WHAT TO DO ->
- 1) Answer these questions using the chord workshop post:
(a) What is CHORDS 3 about, as given in its parentheses?
(b) What does CHORDS 4 aim to develop?
(c) Where will Jim Garber most likely be tomorrow night?
- 2) Based on the chord workshop post, is each statement true? Answer yes or no and quote the words that decide it.
(a) CHORDS 2 adds one more note to chords studied earlier.
(b) It is too late to attend the workshop next weekend.
(c) CHORDS 3 covers only solo mandolin playing.
- 3) Write the next part of the chord workshop post, starting after its last line.

CHORDS 2 (Shapes - four note cords) - Adding one more note to the previously studied
chords, reaching extensions - major 7th,
minor 7th, diminished and half-diminished, 9th, and so on...

CHORDS 3 (Voicing) - Voice leading  through common chord progressions. How it can be
applied either when accompanying or playing solo mandolin. How the understanding of
voicing may help when building a single melodic line.

CHORDS 4 (Hearing) - The development of harmony hearing abilities, enabling the student's
perception without the use of the instrument. A scheme to identifying and understanding
how harmony goes in most common progressions and modulations presented in choro music.

----------


## Jim Garber

It is still possible to attend the workshop next weekend. LMK if you are interested. In the meantime, I will most likely be at the Living Room in NYC tomorrow night to hear the trio.

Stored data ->
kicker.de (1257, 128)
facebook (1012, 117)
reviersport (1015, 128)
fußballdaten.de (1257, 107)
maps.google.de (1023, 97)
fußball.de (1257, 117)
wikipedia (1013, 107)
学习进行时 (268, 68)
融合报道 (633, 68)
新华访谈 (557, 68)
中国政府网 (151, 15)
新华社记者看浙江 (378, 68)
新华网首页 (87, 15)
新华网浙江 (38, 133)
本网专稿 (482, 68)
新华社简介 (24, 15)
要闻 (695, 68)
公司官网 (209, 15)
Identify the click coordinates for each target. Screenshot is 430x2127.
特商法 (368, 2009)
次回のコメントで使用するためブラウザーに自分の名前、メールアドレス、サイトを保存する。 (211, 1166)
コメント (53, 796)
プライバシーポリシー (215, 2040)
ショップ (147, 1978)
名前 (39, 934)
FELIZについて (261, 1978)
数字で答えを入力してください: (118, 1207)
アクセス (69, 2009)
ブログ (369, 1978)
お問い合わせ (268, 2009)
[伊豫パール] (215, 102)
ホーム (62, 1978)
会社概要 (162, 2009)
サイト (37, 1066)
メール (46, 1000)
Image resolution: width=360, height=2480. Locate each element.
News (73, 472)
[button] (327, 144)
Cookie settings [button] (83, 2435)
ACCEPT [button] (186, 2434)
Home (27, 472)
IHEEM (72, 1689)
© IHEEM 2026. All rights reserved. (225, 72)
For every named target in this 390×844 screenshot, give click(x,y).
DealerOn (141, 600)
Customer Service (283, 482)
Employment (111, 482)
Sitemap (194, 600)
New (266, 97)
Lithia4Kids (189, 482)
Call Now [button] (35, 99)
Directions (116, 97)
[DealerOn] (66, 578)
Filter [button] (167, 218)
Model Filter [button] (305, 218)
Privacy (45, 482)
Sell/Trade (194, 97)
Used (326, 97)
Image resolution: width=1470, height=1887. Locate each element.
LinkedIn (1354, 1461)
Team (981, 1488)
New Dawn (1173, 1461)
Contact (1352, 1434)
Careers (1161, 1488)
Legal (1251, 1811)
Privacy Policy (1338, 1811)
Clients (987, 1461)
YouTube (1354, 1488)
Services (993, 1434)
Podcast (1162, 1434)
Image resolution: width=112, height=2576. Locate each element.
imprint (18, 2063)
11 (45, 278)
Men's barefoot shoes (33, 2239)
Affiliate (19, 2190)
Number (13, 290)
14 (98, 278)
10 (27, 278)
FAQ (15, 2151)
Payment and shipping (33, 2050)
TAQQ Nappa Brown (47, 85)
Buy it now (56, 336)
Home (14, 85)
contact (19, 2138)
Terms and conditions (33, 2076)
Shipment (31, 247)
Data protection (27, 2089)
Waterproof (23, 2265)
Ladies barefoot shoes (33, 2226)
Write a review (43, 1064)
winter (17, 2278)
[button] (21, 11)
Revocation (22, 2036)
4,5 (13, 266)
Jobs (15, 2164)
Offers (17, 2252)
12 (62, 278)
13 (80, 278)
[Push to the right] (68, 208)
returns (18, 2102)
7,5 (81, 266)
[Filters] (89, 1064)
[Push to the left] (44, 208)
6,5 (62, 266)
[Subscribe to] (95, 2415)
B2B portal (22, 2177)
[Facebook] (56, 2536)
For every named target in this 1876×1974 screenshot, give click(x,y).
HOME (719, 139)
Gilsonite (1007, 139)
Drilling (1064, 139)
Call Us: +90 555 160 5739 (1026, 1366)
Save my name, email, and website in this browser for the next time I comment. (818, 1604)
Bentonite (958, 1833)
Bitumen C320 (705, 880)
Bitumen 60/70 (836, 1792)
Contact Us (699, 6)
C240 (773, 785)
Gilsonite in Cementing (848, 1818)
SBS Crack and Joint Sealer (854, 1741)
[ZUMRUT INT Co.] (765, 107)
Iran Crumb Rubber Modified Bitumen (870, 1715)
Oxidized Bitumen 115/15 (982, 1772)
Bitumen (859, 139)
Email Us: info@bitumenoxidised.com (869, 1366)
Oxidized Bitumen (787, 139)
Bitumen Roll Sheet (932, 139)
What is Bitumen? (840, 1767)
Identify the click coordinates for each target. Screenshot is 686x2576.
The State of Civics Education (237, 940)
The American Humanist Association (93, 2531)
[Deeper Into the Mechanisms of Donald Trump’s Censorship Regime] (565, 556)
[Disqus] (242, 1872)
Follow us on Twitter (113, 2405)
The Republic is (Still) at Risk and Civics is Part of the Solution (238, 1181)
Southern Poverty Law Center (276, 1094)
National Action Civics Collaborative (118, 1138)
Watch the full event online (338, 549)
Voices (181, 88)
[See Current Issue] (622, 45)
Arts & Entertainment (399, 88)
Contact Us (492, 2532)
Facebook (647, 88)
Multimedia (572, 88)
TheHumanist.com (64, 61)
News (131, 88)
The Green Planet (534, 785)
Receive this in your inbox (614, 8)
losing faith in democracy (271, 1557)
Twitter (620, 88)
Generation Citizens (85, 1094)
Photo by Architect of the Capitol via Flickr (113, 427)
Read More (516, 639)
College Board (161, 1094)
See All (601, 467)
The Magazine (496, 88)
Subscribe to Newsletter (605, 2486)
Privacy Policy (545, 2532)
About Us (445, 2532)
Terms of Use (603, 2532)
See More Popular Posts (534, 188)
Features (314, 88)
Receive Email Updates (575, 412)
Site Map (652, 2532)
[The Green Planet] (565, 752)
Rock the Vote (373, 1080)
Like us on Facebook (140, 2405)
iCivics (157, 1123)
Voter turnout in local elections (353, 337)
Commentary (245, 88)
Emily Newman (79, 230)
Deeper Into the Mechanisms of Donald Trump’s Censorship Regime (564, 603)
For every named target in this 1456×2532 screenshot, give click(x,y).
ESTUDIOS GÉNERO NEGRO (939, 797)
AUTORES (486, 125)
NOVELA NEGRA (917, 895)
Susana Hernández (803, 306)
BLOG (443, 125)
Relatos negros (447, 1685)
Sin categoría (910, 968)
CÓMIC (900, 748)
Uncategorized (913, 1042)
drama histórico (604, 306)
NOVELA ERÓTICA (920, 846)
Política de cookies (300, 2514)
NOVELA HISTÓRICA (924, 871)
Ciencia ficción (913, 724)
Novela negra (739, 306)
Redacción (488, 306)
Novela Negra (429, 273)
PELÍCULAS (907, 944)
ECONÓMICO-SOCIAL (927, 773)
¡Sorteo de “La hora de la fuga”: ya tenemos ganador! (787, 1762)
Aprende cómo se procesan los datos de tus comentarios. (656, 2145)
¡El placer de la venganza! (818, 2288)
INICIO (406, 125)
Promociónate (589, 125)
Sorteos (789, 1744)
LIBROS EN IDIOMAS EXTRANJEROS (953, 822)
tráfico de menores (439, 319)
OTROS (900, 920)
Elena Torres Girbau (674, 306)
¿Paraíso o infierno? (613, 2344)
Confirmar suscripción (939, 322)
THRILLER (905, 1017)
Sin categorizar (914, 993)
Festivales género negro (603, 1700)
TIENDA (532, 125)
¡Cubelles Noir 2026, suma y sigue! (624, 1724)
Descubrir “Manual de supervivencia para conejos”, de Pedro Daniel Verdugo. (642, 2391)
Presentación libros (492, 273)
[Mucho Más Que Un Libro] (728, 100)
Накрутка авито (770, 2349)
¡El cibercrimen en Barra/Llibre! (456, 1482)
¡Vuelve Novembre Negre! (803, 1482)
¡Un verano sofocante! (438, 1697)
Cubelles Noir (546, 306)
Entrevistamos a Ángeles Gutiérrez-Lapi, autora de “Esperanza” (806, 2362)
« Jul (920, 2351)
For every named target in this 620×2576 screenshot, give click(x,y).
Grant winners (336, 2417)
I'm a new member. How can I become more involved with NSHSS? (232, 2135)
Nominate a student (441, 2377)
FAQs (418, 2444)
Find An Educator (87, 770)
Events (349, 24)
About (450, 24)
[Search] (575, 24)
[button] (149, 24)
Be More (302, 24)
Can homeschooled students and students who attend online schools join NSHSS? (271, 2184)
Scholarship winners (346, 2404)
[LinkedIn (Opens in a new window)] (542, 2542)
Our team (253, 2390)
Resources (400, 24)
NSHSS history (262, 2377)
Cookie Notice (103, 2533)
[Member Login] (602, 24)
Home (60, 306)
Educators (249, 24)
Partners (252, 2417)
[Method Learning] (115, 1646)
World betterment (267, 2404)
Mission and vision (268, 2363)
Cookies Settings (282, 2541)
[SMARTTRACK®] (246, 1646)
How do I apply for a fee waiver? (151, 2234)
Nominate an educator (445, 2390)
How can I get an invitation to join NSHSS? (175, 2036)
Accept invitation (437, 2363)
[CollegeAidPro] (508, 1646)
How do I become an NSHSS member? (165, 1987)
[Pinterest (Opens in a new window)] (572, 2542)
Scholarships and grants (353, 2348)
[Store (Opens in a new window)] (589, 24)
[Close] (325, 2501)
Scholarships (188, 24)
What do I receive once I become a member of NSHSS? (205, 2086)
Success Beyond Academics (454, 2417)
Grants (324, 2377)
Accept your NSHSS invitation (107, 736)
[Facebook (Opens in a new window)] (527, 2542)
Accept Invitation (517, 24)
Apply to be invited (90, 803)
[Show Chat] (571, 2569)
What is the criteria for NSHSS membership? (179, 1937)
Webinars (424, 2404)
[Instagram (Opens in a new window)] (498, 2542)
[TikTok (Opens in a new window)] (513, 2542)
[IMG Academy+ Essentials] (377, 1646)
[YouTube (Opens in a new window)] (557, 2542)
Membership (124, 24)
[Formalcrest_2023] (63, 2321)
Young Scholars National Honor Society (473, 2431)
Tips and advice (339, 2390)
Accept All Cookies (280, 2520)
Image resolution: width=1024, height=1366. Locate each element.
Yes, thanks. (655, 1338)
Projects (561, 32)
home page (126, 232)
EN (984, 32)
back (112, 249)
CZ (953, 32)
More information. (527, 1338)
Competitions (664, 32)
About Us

ANSWERS FOR THE TASKS ->
- 1)
(a) Voicing
(b) Harmony hearing abilities
(c) The Living Room in NYC

- 2)
(a) Yes: "Adding one more note to the previously studied chords"
(b) No: "It is still possible to attend the workshop next weekend."
(c) No: "How it can be applied either when accompanying or playing solo mandolin."

- 3)
----------


## Jim Garber

Brief report from Day One: Whew! Choro sounds whirling thru my head. We spent some intense times working thru Dudu's method of approaching tunes and accompaniment starting simple from three note chords and building on that. Moved thru various possible chord progressions and inversions. Got into choro rhythms and improvisations. I am looking fwd to tomorrow's explorations.

----------


## Doug Hoople

> Brief report from Day One: Whew! Choro sounds whirling thru my head. We spent some intense times working thru Dudu's method of approaching tunes and accompaniment starting simple from three note chords and building on that. Moved thru various possible chord progressions and inversions. Got into choro rhythms and improvisations. I am looking fwd to tomorrow's explorations.


Sounds like fun, Jim! Wish I was there.  Say hi to Dudu for me.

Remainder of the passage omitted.